#### TASK GOAL
A faithful copy of the whole listing is the goal. Match it exactly.

#### MATERIAL SHOWN
★ ★ ★ ★ ★

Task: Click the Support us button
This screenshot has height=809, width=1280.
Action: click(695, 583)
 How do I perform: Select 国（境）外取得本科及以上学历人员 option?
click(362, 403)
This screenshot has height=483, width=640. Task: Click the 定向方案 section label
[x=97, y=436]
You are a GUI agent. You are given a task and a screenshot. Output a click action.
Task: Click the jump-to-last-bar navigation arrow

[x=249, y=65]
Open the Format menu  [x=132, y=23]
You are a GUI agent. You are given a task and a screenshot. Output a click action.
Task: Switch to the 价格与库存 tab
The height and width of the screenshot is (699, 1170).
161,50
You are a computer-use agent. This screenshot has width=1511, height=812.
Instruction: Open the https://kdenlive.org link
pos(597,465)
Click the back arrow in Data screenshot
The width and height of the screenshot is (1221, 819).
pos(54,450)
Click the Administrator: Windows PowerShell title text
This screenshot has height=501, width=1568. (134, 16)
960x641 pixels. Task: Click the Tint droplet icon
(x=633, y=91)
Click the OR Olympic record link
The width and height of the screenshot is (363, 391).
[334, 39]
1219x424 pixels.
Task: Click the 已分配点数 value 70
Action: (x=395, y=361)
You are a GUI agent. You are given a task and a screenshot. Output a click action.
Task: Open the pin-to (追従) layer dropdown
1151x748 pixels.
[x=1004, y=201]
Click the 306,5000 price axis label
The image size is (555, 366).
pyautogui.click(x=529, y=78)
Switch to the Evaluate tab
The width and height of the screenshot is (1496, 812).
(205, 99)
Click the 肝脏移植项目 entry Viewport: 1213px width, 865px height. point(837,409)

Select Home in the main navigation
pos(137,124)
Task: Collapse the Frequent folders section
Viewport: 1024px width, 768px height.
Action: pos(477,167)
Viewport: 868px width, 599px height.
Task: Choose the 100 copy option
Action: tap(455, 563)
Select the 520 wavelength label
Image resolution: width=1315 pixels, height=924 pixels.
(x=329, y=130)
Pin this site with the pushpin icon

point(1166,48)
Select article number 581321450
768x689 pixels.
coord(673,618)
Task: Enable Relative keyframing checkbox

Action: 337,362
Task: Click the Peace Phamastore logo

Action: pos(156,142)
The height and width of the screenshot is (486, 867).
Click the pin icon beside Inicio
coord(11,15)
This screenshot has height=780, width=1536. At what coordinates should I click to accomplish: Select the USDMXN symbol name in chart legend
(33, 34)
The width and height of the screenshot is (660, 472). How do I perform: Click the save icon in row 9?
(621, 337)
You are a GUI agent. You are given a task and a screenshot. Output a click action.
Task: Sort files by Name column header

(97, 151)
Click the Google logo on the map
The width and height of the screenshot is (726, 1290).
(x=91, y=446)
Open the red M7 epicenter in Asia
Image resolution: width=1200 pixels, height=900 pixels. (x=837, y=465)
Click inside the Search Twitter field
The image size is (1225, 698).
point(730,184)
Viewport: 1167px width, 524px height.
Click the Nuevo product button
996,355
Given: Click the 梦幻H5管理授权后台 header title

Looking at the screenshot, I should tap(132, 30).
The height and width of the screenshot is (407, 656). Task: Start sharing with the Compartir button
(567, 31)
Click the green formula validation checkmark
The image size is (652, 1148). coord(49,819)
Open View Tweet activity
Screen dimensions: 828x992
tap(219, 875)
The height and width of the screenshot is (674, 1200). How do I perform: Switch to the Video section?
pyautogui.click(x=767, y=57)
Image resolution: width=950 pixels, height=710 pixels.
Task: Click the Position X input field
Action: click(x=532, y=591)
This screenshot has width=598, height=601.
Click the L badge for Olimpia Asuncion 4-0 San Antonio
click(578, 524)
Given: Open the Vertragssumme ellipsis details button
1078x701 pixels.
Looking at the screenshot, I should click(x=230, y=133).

★ ★ ★ ★ ★

#### FINAL ANSWER
Task: Click the Support us button
This screenshot has height=809, width=1280.
Action: click(695, 583)
 How do I perform: Select 国（境）外取得本科及以上学历人员 option?
click(362, 403)
This screenshot has height=483, width=640. Task: Click the 定向方案 section label
[x=97, y=436]
You are a GUI agent. You are given a task and a screenshot. Output a click action.
Task: Click the jump-to-last-bar navigation arrow

[x=249, y=65]
Open the Format menu  [x=132, y=23]
You are a GUI agent. You are given a task and a screenshot. Output a click action.
Task: Switch to the 价格与库存 tab
The height and width of the screenshot is (699, 1170).
161,50
You are a computer-use agent. This screenshot has width=1511, height=812.
Instruction: Open the https://kdenlive.org link
pos(597,465)
Click the back arrow in Data screenshot
The width and height of the screenshot is (1221, 819).
pos(54,450)
Click the Administrator: Windows PowerShell title text
This screenshot has height=501, width=1568. (134, 16)
960x641 pixels. Task: Click the Tint droplet icon
(x=633, y=91)
Click the OR Olympic record link
The width and height of the screenshot is (363, 391).
[334, 39]
1219x424 pixels.
Task: Click the 已分配点数 value 70
Action: (x=395, y=361)
You are a GUI agent. You are given a task and a screenshot. Output a click action.
Task: Open the pin-to (追従) layer dropdown
1151x748 pixels.
[x=1004, y=201]
Click the 306,5000 price axis label
The image size is (555, 366).
pyautogui.click(x=529, y=78)
Switch to the Evaluate tab
The width and height of the screenshot is (1496, 812).
(205, 99)
Click the 肝脏移植项目 entry Viewport: 1213px width, 865px height. point(837,409)

Select Home in the main navigation
pos(137,124)
Task: Collapse the Frequent folders section
Viewport: 1024px width, 768px height.
Action: pos(477,167)
Viewport: 868px width, 599px height.
Task: Choose the 100 copy option
Action: tap(455, 563)
Select the 520 wavelength label
Image resolution: width=1315 pixels, height=924 pixels.
(x=329, y=130)
Pin this site with the pushpin icon

point(1166,48)
Select article number 581321450
768x689 pixels.
coord(673,618)
Task: Enable Relative keyframing checkbox

Action: 337,362
Task: Click the Peace Phamastore logo

Action: pos(156,142)
The height and width of the screenshot is (486, 867).
Click the pin icon beside Inicio
coord(11,15)
This screenshot has height=780, width=1536. At what coordinates should I click to accomplish: Select the USDMXN symbol name in chart legend
(33, 34)
The width and height of the screenshot is (660, 472). How do I perform: Click the save icon in row 9?
(621, 337)
You are a GUI agent. You are given a task and a screenshot. Output a click action.
Task: Sort files by Name column header

(97, 151)
Click the Google logo on the map
The width and height of the screenshot is (726, 1290).
(x=91, y=446)
Open the red M7 epicenter in Asia
Image resolution: width=1200 pixels, height=900 pixels. (x=837, y=465)
Click inside the Search Twitter field
The image size is (1225, 698).
point(730,184)
Viewport: 1167px width, 524px height.
Click the Nuevo product button
996,355
Given: Click the 梦幻H5管理授权后台 header title

Looking at the screenshot, I should tap(132, 30).
The height and width of the screenshot is (407, 656). Task: Start sharing with the Compartir button
(567, 31)
Click the green formula validation checkmark
The image size is (652, 1148). coord(49,819)
Open View Tweet activity
Screen dimensions: 828x992
tap(219, 875)
The height and width of the screenshot is (674, 1200). How do I perform: Switch to the Video section?
pyautogui.click(x=767, y=57)
Image resolution: width=950 pixels, height=710 pixels.
Task: Click the Position X input field
Action: click(x=532, y=591)
This screenshot has width=598, height=601.
Click the L badge for Olimpia Asuncion 4-0 San Antonio
click(578, 524)
Given: Open the Vertragssumme ellipsis details button
1078x701 pixels.
Looking at the screenshot, I should click(x=230, y=133).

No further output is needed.